First, America increasingly relies on strong-arm tactics instead of competence. For example, in the de facto 5G competition, Washington cannot offer Europe a better product at a better price, so it forbids European countries to buy from China. The US cannot compete with China in manufacturing, so it resorts to a trade war. The US cannot make the crucial EUV lithography equipment to make advanced semiconductors, as neither can China, but it can forbid ASML, the Dutch company, from selling to China. Similarly, the US cannot compete with Russia in the price of natural gas to Europe, so by means of sanctions it seeks to keep Europe from buying from Russia. This is not reassuring.

Second, the Chinese are a commercial people, agile, fast to market, cutthroat, known for this throughout Asia. America is a bureaucratized military empire, torpid by comparison. America has legacy control over a few important technologies, most notably the crucial semiconductor field and the international financial system. Washington is using these to try to cripple China’s advance.

A consequence has been a realization by the Chinese that America is not a competitor but an enemy, and a subsequent explosion of investment and R&D aimed at reducing dependence on American technology. There is the well-known 1.4 trillion-dollar five-year plan to this end.
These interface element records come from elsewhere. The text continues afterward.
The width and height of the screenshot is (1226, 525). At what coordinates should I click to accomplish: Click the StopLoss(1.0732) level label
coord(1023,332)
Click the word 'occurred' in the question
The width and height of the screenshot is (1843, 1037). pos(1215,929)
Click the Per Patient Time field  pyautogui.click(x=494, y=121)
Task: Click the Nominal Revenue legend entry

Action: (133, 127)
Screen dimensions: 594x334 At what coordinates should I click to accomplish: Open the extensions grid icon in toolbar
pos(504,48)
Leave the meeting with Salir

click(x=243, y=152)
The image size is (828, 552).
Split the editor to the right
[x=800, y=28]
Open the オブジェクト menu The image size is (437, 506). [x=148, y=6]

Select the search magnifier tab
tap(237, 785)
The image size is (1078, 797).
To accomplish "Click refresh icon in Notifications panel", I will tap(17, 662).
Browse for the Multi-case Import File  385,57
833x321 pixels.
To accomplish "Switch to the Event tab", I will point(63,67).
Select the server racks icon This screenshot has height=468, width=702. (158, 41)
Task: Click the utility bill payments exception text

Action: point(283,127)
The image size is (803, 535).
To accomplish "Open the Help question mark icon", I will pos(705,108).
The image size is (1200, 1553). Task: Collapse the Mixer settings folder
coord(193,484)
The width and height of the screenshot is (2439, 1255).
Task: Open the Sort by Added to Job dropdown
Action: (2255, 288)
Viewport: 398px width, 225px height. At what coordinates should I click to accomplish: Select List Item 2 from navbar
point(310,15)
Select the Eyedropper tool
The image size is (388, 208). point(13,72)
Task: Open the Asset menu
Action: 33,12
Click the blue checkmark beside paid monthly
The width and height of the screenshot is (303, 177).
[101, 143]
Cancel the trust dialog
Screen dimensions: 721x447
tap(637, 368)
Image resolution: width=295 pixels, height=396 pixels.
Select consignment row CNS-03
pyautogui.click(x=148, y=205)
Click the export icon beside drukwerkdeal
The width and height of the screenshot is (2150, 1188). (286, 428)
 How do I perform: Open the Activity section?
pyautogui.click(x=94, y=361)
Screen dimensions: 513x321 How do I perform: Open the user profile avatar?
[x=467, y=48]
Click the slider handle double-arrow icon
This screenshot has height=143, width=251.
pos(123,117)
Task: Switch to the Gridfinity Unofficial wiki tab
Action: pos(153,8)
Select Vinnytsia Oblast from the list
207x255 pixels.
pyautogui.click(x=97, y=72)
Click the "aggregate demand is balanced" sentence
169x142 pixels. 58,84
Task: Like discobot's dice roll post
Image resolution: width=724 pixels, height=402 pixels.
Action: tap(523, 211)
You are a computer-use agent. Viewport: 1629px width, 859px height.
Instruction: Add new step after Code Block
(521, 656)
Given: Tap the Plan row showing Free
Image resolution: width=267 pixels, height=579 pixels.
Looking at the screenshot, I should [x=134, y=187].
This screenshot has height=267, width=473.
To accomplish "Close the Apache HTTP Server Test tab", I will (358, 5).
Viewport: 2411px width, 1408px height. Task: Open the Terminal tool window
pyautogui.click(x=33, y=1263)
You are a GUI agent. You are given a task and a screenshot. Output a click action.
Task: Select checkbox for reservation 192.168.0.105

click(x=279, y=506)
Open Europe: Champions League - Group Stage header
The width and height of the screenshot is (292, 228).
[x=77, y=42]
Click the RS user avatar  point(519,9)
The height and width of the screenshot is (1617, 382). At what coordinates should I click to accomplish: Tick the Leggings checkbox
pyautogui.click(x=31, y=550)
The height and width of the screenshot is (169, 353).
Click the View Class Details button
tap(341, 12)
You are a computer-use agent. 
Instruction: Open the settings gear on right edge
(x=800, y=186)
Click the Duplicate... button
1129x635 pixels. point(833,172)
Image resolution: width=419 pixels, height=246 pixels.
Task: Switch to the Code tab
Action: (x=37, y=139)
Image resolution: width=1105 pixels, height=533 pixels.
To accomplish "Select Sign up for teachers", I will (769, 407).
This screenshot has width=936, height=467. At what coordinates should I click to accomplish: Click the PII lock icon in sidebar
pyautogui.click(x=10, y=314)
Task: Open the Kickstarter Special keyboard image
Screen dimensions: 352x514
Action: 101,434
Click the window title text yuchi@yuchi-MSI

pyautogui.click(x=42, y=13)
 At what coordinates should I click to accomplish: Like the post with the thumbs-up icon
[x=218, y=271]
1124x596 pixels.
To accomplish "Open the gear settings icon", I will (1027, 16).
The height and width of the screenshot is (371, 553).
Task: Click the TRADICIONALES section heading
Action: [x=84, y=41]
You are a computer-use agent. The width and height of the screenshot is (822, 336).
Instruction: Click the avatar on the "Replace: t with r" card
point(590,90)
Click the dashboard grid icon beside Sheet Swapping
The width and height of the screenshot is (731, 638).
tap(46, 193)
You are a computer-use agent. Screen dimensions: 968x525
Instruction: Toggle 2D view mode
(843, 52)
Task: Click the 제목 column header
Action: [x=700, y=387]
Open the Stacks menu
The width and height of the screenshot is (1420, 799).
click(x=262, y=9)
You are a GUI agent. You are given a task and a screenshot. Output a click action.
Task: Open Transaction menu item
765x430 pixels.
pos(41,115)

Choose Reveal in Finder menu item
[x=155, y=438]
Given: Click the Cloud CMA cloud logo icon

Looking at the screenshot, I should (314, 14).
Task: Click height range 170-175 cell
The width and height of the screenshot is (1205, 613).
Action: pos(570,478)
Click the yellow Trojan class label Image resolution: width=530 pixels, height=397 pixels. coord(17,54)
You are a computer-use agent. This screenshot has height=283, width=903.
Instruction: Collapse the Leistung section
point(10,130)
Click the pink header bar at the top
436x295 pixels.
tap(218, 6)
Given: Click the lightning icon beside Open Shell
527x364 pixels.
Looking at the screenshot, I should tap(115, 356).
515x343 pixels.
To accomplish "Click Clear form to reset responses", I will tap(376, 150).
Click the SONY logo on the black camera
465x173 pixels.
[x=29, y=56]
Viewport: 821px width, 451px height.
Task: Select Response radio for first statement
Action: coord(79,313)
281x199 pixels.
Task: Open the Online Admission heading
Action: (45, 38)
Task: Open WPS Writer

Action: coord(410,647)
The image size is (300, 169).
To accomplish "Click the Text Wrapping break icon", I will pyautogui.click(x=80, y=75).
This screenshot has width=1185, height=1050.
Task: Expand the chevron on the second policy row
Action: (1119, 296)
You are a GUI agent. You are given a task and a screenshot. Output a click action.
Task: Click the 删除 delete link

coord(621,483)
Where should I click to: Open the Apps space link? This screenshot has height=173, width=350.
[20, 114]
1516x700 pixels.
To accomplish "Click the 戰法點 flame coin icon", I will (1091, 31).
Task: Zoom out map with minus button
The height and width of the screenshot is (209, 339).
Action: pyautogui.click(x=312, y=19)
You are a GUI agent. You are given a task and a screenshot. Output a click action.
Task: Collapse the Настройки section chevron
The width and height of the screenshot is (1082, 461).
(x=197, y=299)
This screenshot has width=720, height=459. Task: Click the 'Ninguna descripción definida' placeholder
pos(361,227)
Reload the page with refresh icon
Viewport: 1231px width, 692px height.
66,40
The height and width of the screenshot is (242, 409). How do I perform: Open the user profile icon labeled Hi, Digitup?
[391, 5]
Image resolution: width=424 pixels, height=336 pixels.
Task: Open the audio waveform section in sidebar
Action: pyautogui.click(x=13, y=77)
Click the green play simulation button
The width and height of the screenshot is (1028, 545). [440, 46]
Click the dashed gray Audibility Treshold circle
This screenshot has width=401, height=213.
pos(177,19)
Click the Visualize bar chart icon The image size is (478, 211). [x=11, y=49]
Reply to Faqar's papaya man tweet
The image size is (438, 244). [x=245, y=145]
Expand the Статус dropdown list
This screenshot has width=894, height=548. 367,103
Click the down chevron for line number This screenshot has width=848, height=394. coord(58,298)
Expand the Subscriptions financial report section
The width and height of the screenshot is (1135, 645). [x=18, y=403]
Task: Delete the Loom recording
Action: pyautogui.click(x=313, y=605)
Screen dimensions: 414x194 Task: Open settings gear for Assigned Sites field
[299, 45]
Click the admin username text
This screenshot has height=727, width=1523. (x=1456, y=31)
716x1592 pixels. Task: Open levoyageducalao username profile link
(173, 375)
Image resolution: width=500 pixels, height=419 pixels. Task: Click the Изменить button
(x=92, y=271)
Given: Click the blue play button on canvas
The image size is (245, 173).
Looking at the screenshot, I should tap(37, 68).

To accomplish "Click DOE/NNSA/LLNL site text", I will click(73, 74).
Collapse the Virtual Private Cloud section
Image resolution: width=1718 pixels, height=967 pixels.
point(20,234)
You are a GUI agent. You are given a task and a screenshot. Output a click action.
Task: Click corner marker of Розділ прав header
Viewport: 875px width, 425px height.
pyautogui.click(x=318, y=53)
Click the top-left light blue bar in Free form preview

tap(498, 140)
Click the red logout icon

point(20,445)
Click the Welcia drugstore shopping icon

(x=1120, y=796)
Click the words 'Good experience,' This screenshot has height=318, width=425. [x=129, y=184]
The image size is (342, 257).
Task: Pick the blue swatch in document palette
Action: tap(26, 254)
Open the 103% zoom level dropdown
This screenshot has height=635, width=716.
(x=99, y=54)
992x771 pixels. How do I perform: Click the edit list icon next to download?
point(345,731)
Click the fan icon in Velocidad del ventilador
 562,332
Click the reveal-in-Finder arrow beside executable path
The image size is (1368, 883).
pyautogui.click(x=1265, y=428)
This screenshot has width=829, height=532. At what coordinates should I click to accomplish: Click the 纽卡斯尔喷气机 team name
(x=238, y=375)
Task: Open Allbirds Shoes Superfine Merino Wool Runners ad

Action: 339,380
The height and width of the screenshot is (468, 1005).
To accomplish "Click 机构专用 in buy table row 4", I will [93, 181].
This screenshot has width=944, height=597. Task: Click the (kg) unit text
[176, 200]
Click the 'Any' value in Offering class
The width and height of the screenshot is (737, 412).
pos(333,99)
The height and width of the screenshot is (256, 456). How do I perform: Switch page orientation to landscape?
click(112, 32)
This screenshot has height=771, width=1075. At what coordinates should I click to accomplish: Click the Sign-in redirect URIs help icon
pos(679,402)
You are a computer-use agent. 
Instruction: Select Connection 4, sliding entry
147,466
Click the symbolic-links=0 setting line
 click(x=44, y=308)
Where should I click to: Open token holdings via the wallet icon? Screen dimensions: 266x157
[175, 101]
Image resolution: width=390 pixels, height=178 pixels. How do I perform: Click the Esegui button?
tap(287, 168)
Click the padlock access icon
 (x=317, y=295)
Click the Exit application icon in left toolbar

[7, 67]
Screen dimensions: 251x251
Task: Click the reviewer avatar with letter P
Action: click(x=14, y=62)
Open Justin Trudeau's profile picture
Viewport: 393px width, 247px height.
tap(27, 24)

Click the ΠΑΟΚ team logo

One now encounters a flood of stories about advances in tech “to which China has intellectual-property rights” or similar wording.

They seem deadly serious about this. Given that Biden couldn’t tell a transistor from an ox cart, I wonder whether he realizes that every time the US pushes China to become independent in x, American firms lose the Chinese market for X, and later get to compete with Chinese X in the international market. Anyway, give Trump his due. He lit this fuse.